Au moment de reproduire dans le direct le son du studio, comment le faites-vous ou comment pensez-vous le faire? Apportant des bases enregistrées? Rejetant des pistes?

Mike: En réalité c'est très simple, nous prenons les mixages du disque et nous enlevons ce que chacun joue. C'est-à-dire: nous enlevons la voix, la batterie et la guitare, laissant tous les synthés et les caisses de rythmes supplémentaires. Ensuite nous le lâchons en direct et chacun joue sa part (ce qui n'est pas rien, ha ha). Il est vrai quand même que dans des moments précis il y a quelque arrangement de voix superposé et celui-là il faut le garder dans les pistes des synthés, mais ce sont de petits détails précis.

Quel équipement, instruments, amplificateurs et software utilisez-vous pour enregistrer?

Mike: Nous avons tout utilisé, mais surtout en vue d'expérimenter et chercher notre son. En fait pour ce disque nous avons enregistré deux fois la batterie: une tout à fait naturelle, que finalement nous avons rejeté; et une autres avec des cymbales et une caisse acoustiques, et toms, grosse caisse et quelques pads plus numériques, c'est celle que nous avons utilisé dans le disque. Quelque chose de pareil est arrivé avec les guitares, nous les avons enregistrées pas seulement avec un gros ampli à valves (Triple Rectifier de Mesa Boogie) mais aussi par ligne pour ensuite jouer avec le multi-effets, et dans ce cas nous combinons tous les deux d'après ce qui nous semblait à chaque riff. Quant au software, nous avons utilisé comme base Pro Tools, qui n'est peut-être pas le plus puissant mais c'est une référence à un niveau mondial quand il s'agit de produire de la musique professionnellement, ce qui dans l'avenir aura des multifonctions. Et presque tous les synthés, caisses de rythmes et basses nous les faisons avec Reason, qui est un outil épatant si on sait en tirer profit, et en outre il combine à merveille avec Pro Tools. L'avantage de travailler comme ça c'est que le passage de la maquette au disque devient très simple, il suffit de remplacer ce qui se trouve dans la maquette par des enregistrements ou des sons de meilleure qualité.

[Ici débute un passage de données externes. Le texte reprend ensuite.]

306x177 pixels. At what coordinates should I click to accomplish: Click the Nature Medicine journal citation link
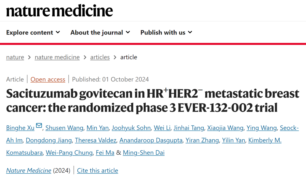click(29, 170)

Où avez-vous tourné la vidéo de ‘Hell’? Qui a eu l'idée d'utiliser des masques vénitiennes?

Pol: 'Hell' a été tourné complètement à Villalba, un village au nord de Madrid. J'aimerais profiter l'occasion pour remercier l'énorme boulot de Martin Facci, le réalisateur de la vidéo, étant donné les recours limités que nous avions, je crois que le résultat est assez positif. 'Hell' raconte l'histoire d'une transformation, d'un rite obscur propre des sociétés secrètes et d'une descente aux enfers, à la manière de La Divine Comédie de Dante Alighieri. Nous voulions montrer dans la vidéo des différentes personnalités et démons et nous avons trouvé que les masques vénitiennes étaient le recours parfait. L'idée elle même m'est apparue à partir du film Eyes Wide Shut et de la célèbre scène dans laquelle Tom Cruise "se faufile" en pleine cérémonie maçonnique.

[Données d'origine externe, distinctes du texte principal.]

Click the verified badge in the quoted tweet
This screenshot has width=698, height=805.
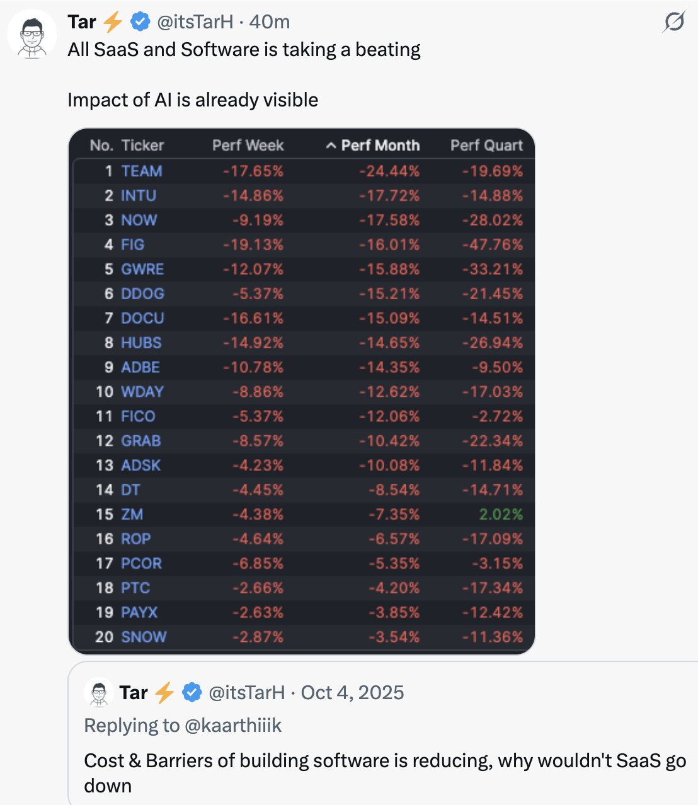pos(192,693)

Quels projets avez-vous à court terme?

Pol: On peut avancer que pendant la deuxième partie de cette année nous présenterons un nouveau vidéoclip, mais on ne me permet pas de dire quelle chanson nous avons choisie [rires]. Je peux t'avancer aussi pratiquement en exclusive qu'il y aura une réédition de From the Beginning to the End qui contiendra, entre autres choses, un remastering complet de l'album, bien que ce ne soit pas l'agrément principal. Finalement nous voudrions sortir notre deuxième travail l'année prochaine bien que pour le moment nous sommes en phase de pré-production et ne pouvons pas donner une date de sortie.

Merci bien et bonne chance ;-)

Pol + Mike: C'est nous qui vous remercions de nous donner l'occasion de parler de notre boulot.